For those interested in an extraordinary modern take on Gnosticism, though, I would recommend Philip K. Dick’s loose VALIS trilogy. That’s VALIS itself, The Divine Invasion, and The Transmigration of Timothy Archer, all notable for being after his 2-3-74 mystical experiences that changed his life, and for investigating Christian and Gnostic mysticism, besides spiritual miscellanea he was also attracted to, from Buddhism and Taoism to Hermeticism, Platonism, and so on. A really groovy, mindfucking foray into a sort of perennial philosophy, but with strong roots in Christ.
It’s not especially “life-denying”, the Gnosticism of PKD’s post-1974 life and works, except inasmuch as it criticizes the parts of material sensate life that can be like traps for the soul, lures and snares that make one sunk in spiritual amnesia, or ultimately causing suffering to oneself and others. The core “Gnostic” insight here is awakening beyond this trap, and to direct experience of and knowledge of the transcendent God, inasmuch as the limited human psyche can receive it. Christ is the Messenger of this in PKD’s Gnosticism.

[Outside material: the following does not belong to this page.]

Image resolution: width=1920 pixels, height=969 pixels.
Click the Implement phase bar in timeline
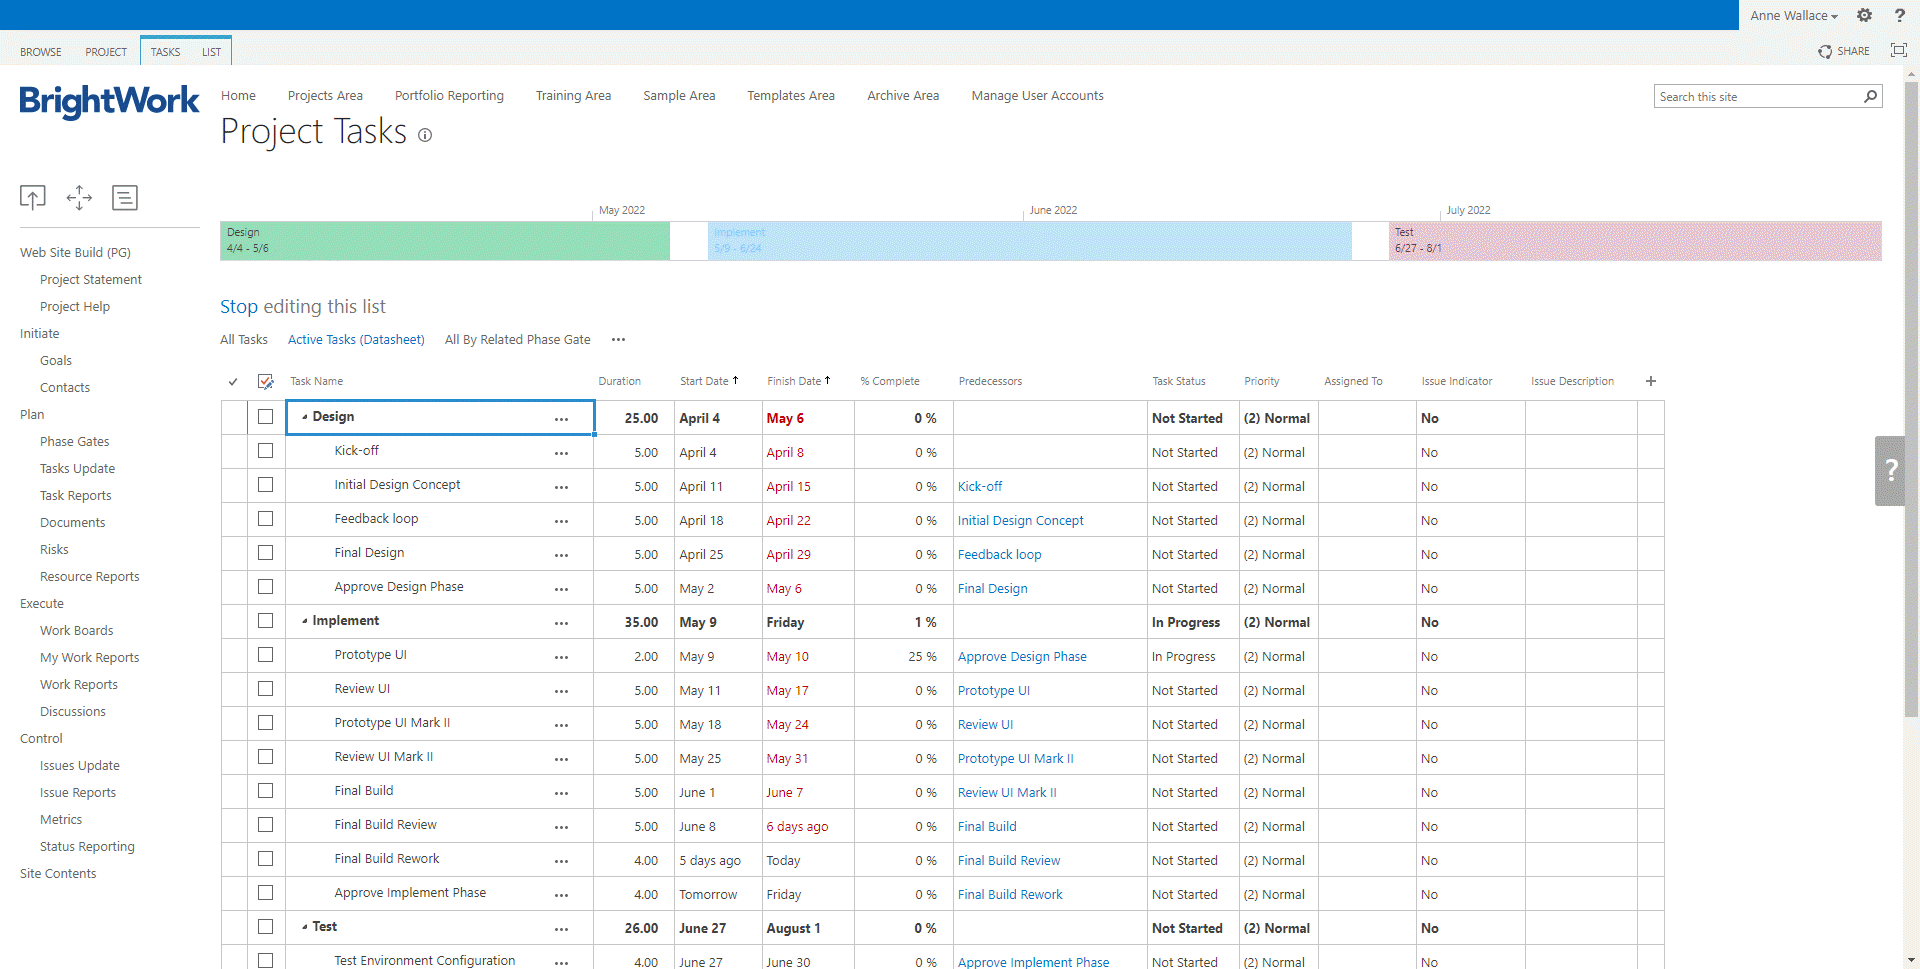pos(1029,241)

Where older Gnosticism has the demiurge Yaldabaoth and his malevolent archons ruling the Earth, causing suffering, and as if squeezing and feeding off of our souls or life-force (also like an analogy to farming of animals), PKD also investigates this, especially explicitly in VALIS, but also makes especial parallels of this to the modern political state of affairs, where a new form of technocratic totalitarianism and rule-by-secrecy and conspiracies seems to be rising, centered especially in the West. This he symbolizes as “the Black Iron Prison”, and also likens it to the Roman Empire, saying in fact that “The Empire never died.”
A core part of the Gnostic awakening is also a remembering of the spiritual knowledge that already lies deep in our spirit, which has, however, as if been put to sleep by the material world and societal conditioning. Also akin to Plato’s anamnesis (“removal of amnesia”), or remembering of all the knowledge, including of the higher Forms, already latent in our souls, which enjoyed concourse with this higher spiritual knowledge before its descent into the body. Groovy!